Naive Bayes – An Overview

Classification problems are characterized by a need to classify unknown patterns or data into one of m categories based upon the values of k attributes \(x_1,x_2,\ldots,x_k\). There are many algorithms for solving classification problems including discriminant analysis, neural networks and Naive Bayes. Each algorithm has its strengths and weaknesses. Discriminant analysis is robust but it requires \(x_1,x_2,\ldots,x_k\). to be continuous, and since it uses a simple linear equation for the discriminant function, its error rate can be higher than the other algorithms. See discriminantAnalysis.

Neural Networks provides a linear or non-linear classification algorithm that accepts both nominal and continuous input attributes. However, network training can be unacceptably slow for problems with a larger number of attributes, typically when k >1000. Naive Bayes, on the other hand, is a simple algorithm that is very fast. A Naive Bayes classifier can be trained to classify patterns involving thousands of attributes and applied to thousands of patterns.
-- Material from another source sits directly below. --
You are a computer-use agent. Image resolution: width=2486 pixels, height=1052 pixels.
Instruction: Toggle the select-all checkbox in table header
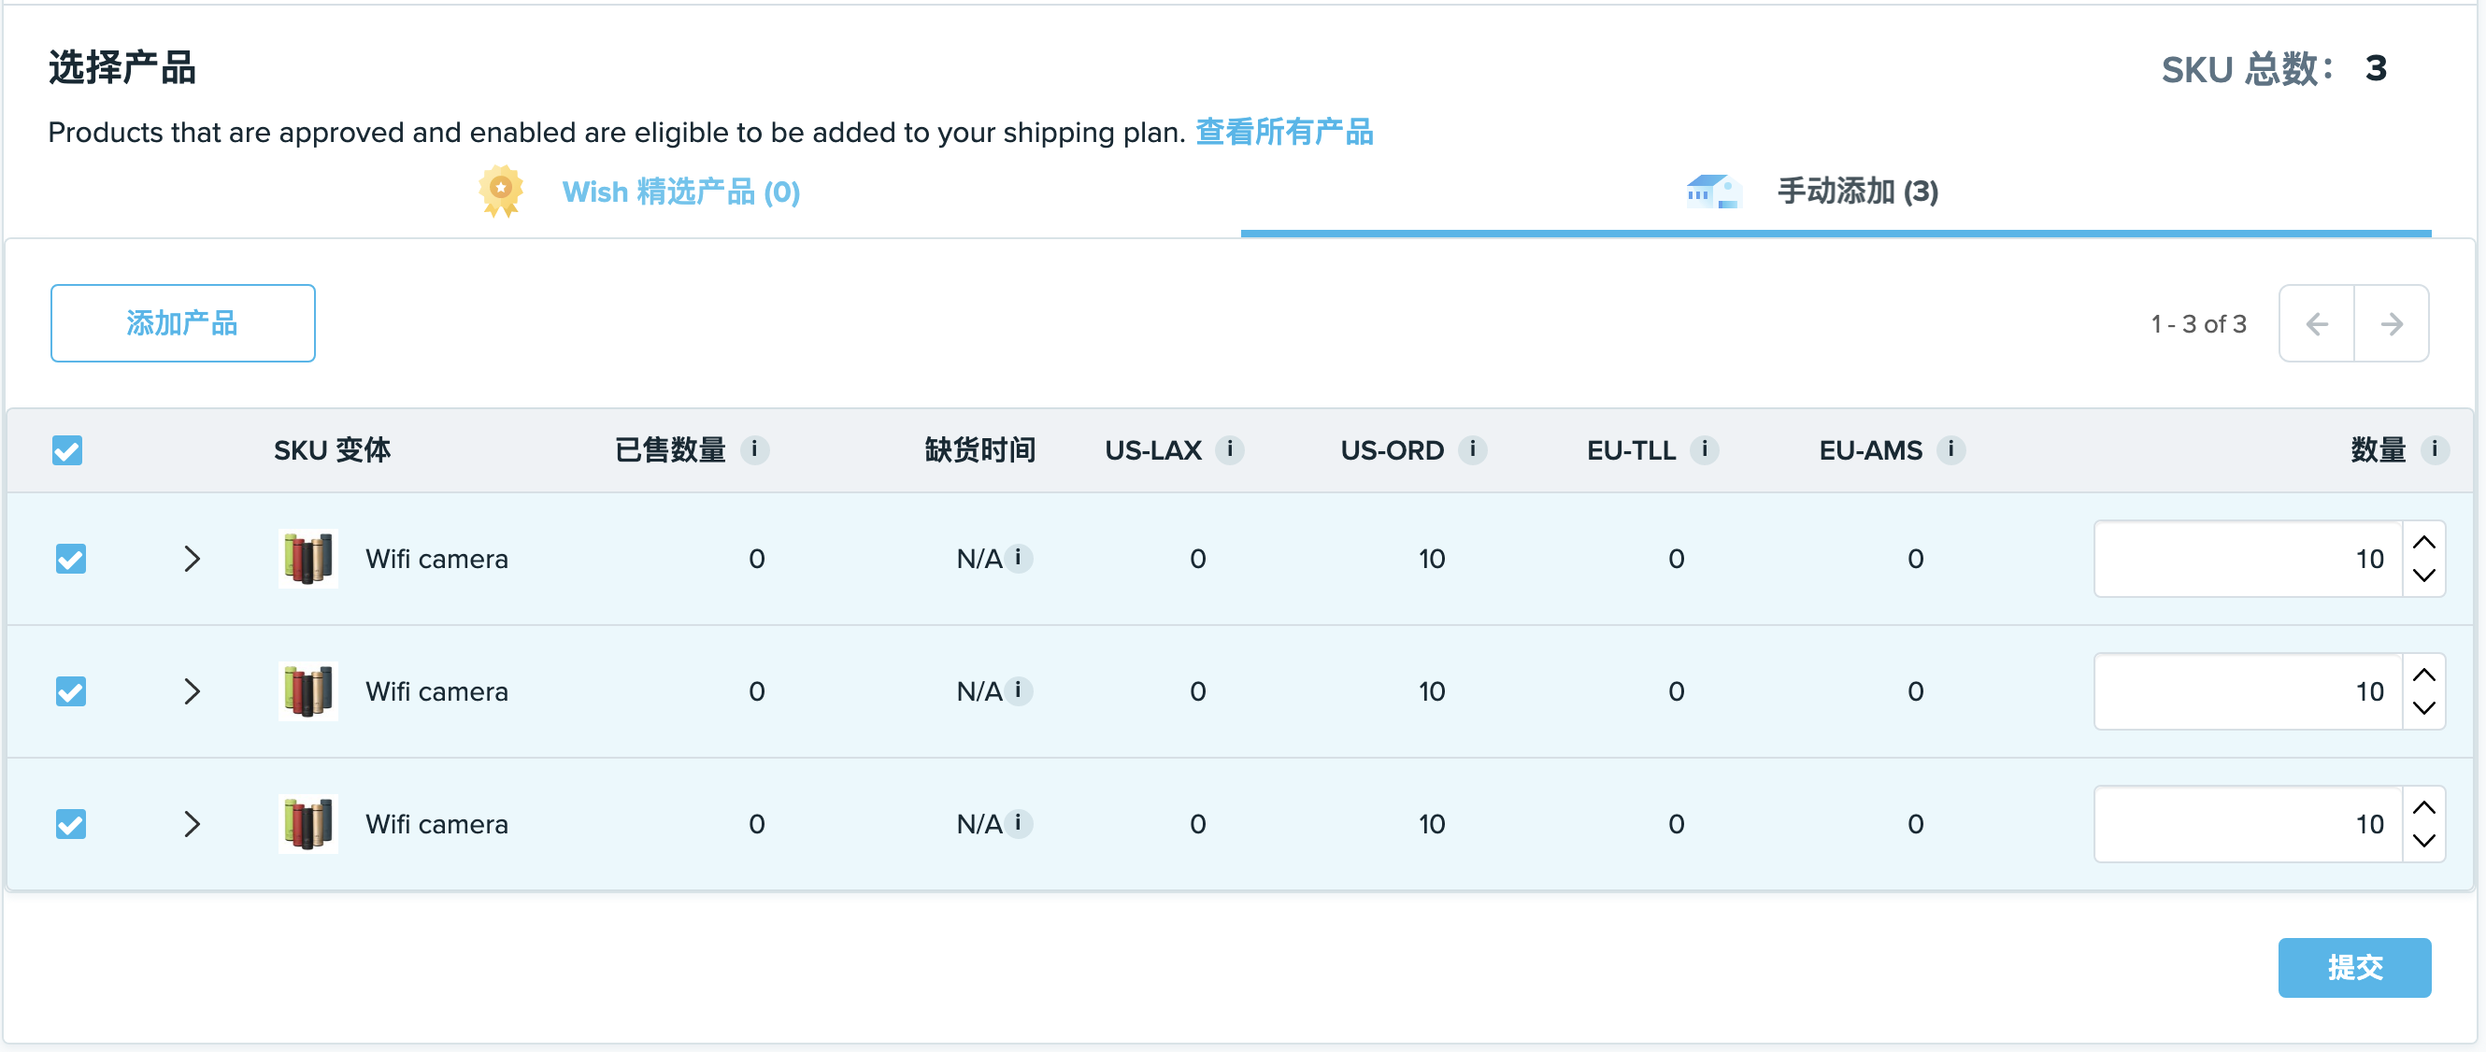(x=67, y=449)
As a result, Naive Bayes is a preferred algorithm for text mining and other large classification problems. However, its computational efficiency comes at a price. The error rate for a Naive Bayes classifier is typically higher than the equivalent Neural Network classifier, although it is usually low enough for many applications such as text mining.

If C is the classification attribute and \(X^T=\{x_1,x_2,\ldots, x_k\}\) is the vector valued array of input attributes, the classification problem simplifies to estimating the conditional probability \(P(c|X)\) from a set of training patterns. The Bayes rule states that this probability can be expressed as the ratio:

\[P\left(C = c | X = \left\{x_1,x_2,\ldots,x_k\right\}\right) = \frac {P(C = c)P\left(X = \left\{x_1,x_2,\ldots,x_k\right\}|C = c\right)} {P\left(X = \left\{x_1,x_2,\ldots,x_k\right\}\right)}\]

where c is equal to one of the target classes 0, 1, …, nClasses-1. In practice, the denominator of this expression is constant across all target classes since it is only a function of the given values of X. As a result, the Naive Bayes algorithm does not expend computational time estimating \(P \left( X=\left\{ x_1,x_2,\ldots x_k \right\} \right)\) for every pattern. Instead, a Naive Bayes classifier calculates the numerator \(P (C=c) P\left( X=\left\{ x_1,x_2,\ldots x_k \right\} | C=c \right)\) for each target class and then classifies X to the target class with the largest value, i.e.,

\[X \xleftarrow[\max (c=0,1,\mathtt{n\_classes} - 1)]{} P(C=c) P(X|C=c)\]

The classifier simplifies this calculation by assuming conditional independence:

\[P\left(X = \left\{x_1,x_2,\ldots x_k\right\}|C=c\right) = \prod_{j=1}^{k} P\left(x_j|C=c\right)\]

This is equivalent to assuming that the values of the input attributes, given C, are independent of one another, i.e.,

\[P\left(x_i|x_j,C=c\right) = P\left(x_i|C=c\right) \phantom{...} \text{for all } i \neq j.\]

In real world data this assumption rarely holds, yet in many cases this approach results in surprisingly low classification error rates. Thus, the estimate of \(P \left(C=c | X=\left\{ x_1,x_2,\ldots x_k \right\} \right)\) from a Naive Bayes classifier is generally an approximation, classifying patterns based upon the Naive Bayes algorithm can have acceptably low classification error rates.

Function naiveBayesTrainer is used to train a classifier from a set of training patterns that contains patterns with values for both the input and target attributes. This routine stores the trained classifier into an Imsls_d_nb_classifier data structure. The trained classifier can in turn be stored to a file using nbClassifierWrite, and later retrieved using nbClassifierRead.

Classifications of new patterns with unknown classifications can be predicted by passing the trained classifier data structure, Imsls_d_nb_classifier, to naiveBayesClassification. If necessary, memory allocated to the trained classifier can be released using nbClassifierFree.